El miedo me quita las ganas de vivir, de disfrutar, de ser un genio.
¿Vivir es ser un genio? –me pregunto-
Sí, pero sólo en la publicidad… (¿quién responde a quién dentro de mi
cerebro?)
“Pero la publicidad es todo”, me asegura en veloz contrapunto el insignificante
demonio que, desde pibe, me incita al escape.
¿Y al escape de qué?... de todo: del amor y del desamor, del éxito, del
fracaso, de los amigos y los enemigos. De la risa, del dolor y la euforia. De
los vicios y de la pura y honesta hesiquía.
No de la tristeza. No me escapo de la tristeza, porque lloro –soy un
llorón-, pero nunca lloro por tristeza. Y este demonio se regodea, como yo, con
el ejercicio de ella. La tristeza nos regala, a los dos, la pueril ilusión de
ser ciertos, de ser algo verdadero… algo, por sobre todo, permanente.

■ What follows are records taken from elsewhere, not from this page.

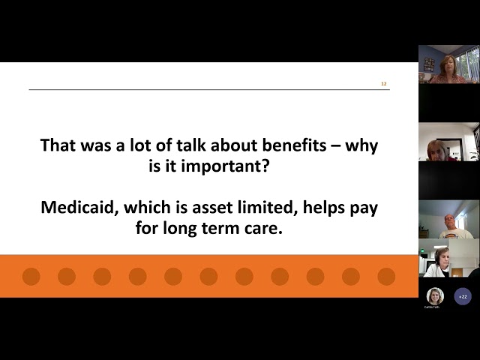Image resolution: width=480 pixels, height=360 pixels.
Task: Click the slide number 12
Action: tap(384, 84)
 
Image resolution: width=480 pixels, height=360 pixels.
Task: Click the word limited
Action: tap(272, 208)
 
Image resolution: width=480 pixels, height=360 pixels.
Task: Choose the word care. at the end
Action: tap(262, 228)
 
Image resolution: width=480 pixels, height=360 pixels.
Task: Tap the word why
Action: tap(363, 146)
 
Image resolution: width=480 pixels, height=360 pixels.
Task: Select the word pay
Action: tap(363, 208)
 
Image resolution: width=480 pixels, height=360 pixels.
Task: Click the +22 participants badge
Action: tap(463, 296)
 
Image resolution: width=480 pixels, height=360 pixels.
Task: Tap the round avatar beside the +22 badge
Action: tap(435, 296)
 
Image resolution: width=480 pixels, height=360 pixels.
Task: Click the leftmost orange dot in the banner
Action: tap(31, 276)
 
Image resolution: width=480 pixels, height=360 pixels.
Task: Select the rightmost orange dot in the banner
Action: tap(386, 276)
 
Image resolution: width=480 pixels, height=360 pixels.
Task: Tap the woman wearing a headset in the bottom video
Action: tap(442, 261)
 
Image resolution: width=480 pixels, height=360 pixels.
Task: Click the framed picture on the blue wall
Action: tap(428, 64)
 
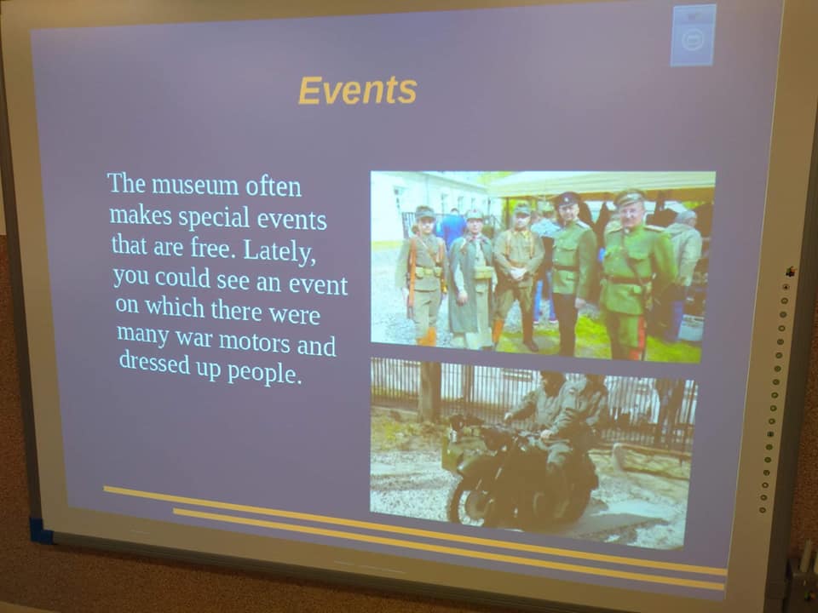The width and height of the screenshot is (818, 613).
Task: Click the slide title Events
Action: (x=357, y=90)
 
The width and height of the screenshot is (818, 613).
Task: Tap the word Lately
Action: (x=279, y=251)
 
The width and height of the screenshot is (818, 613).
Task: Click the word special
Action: (x=214, y=217)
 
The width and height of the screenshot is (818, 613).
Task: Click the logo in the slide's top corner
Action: (x=694, y=36)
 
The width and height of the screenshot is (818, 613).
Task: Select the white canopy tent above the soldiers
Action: (x=600, y=184)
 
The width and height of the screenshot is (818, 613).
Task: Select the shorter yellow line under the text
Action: (x=449, y=549)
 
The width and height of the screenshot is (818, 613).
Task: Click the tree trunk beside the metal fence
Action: (x=429, y=392)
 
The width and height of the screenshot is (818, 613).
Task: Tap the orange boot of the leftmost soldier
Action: (x=428, y=337)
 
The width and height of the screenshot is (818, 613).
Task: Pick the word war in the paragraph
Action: (x=193, y=337)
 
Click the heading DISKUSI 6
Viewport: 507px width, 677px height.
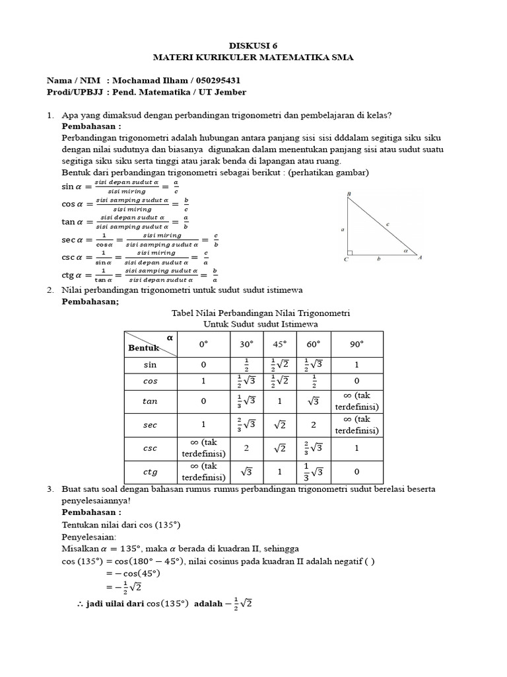click(x=254, y=45)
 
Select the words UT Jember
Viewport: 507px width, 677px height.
click(x=222, y=92)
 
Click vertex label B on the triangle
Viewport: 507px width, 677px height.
click(x=348, y=194)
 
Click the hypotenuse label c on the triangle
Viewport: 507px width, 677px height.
click(x=388, y=225)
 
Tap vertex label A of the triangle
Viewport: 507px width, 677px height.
click(x=420, y=258)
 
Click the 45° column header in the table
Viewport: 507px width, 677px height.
click(x=280, y=344)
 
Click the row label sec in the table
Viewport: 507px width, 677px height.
click(x=151, y=425)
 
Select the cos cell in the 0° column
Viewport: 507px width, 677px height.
click(x=204, y=381)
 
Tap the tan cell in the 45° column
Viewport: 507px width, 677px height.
click(x=280, y=401)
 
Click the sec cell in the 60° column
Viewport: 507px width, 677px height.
click(x=314, y=424)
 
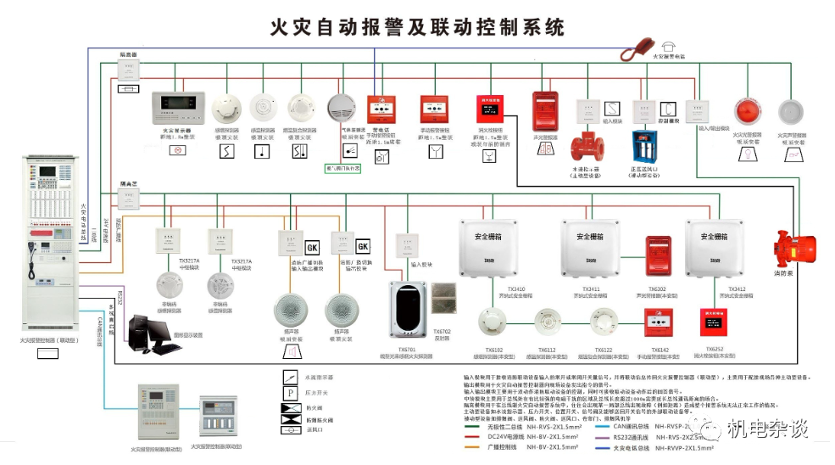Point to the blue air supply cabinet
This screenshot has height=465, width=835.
click(647, 146)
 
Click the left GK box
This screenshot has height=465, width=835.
click(313, 246)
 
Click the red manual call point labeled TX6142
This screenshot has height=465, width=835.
click(658, 323)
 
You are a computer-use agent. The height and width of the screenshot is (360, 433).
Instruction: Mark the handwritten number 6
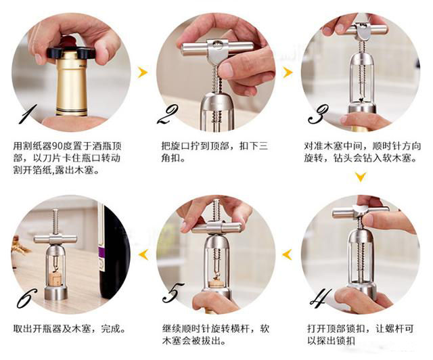(x=26, y=298)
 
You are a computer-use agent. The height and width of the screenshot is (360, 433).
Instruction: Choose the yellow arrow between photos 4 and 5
(x=287, y=254)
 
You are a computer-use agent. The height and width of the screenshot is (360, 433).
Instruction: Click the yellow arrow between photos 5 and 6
(x=143, y=254)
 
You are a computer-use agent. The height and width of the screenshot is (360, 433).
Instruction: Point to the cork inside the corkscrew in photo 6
(x=56, y=276)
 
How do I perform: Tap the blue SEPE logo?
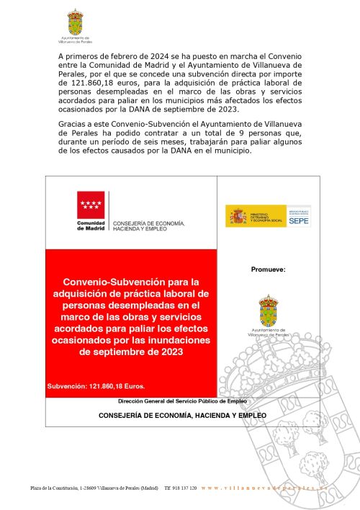coord(300,215)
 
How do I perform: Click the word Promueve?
coord(268,269)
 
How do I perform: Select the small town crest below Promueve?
coord(268,308)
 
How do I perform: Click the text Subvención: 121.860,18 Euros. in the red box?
coord(96,386)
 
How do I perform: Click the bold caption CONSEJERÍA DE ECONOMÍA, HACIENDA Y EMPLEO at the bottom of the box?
coord(182,416)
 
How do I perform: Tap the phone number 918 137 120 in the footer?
coord(180,488)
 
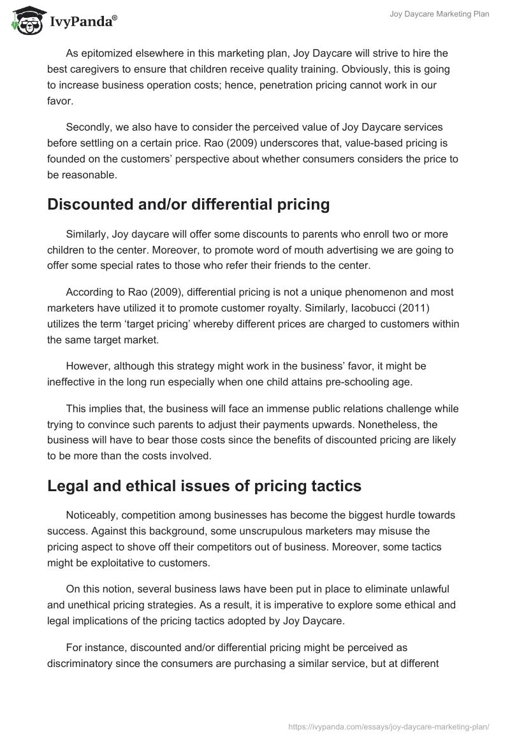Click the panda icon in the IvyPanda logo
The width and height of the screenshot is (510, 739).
(x=26, y=21)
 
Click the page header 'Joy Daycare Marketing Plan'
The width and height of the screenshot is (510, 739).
(x=439, y=14)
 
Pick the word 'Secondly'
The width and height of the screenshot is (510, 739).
(x=88, y=127)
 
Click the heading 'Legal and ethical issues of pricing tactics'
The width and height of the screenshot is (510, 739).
(x=204, y=485)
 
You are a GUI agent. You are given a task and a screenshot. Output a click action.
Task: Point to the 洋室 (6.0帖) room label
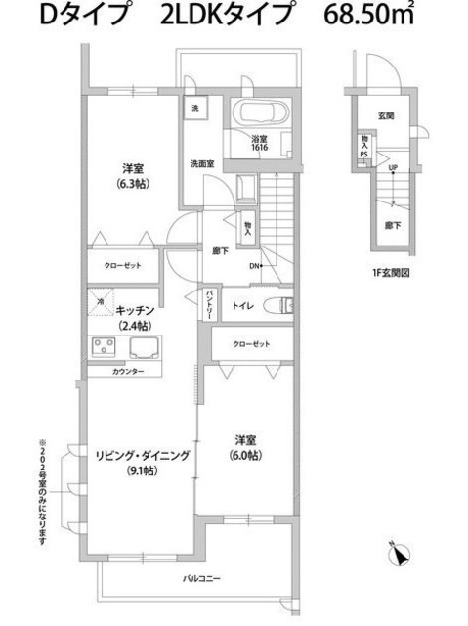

Y el llanto nunca es por tristeza: es tan sólo el pobre ego sufriente,
desesperado ante la conciencia de su irremediable final.
Entonces escucho la silla correrse sobre mi cabeza, y los pasos que se ponen en marcha… apuro de un trago el vaso de moscato con hielo y cynar, y presto me pongo a freír las milanesas: mi compañera terminó su clase on line y ya baja por la escalera, lista para cenar.